M2 Pro and M2 Max

As if by magic Maxtech have just released another video about the M2 Pro/Max where they discuss the TLB "issues". Is it any clearer what they mean? Not to me. I'm sure the more knowledgeable members here can dissect it. Link to the portion of the video referring to TLB below.


I refuse to watch
 
As if by magic Maxtech have just released another video about the M2 Pro/Max where they discuss the TLB "issues". Is it any clearer what they mean? Not to me. I'm sure the more knowledgeable members here can dissect it. Link to the portion of the video referring to TLB below.
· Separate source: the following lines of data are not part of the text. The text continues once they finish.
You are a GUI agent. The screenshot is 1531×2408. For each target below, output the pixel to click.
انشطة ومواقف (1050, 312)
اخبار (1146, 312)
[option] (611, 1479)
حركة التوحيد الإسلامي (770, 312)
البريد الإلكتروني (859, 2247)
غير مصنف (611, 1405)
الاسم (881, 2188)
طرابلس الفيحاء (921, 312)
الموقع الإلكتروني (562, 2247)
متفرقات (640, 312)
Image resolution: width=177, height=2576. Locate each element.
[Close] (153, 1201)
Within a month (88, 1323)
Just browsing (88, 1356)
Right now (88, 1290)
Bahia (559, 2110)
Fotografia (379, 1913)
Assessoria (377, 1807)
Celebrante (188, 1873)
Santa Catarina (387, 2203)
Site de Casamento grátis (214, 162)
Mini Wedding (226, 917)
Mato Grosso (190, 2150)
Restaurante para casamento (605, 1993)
Hehe, it's not quite a magical coincidence. I watched this before I made my comment before and it's what spurred me to bring it up
 
Ey, sometimes they run tests. And if you just ignore what they say and understand how to interpret the data yourself and they provide enough details about methodology, the data in there can be valuable! :p
I agree, but their success is around telling a narrative, something they are very good at. I come for the data, stay for the side show.
 
Max Tech claims the TLB is 32MB.
Interesting thing here: The page table is 4 levels deep, the 16K mode using a 2 entry section at the top level and parsing 11 bit fields down to the page. Each of those entries at the intervening levels typically contain an address to the next lower section, until you get to the page translation address. However, a flag in the level two (penultimate) descriptor allows the MMU to interpret the entry as the target translation rather than a table address.

By using the early-out descriptor, you can map a single larger region of memory. In the case of the 16K page size, adding the 11-bit field to the region address gives you a 32Mb block of memory. Could be the confusion arises there.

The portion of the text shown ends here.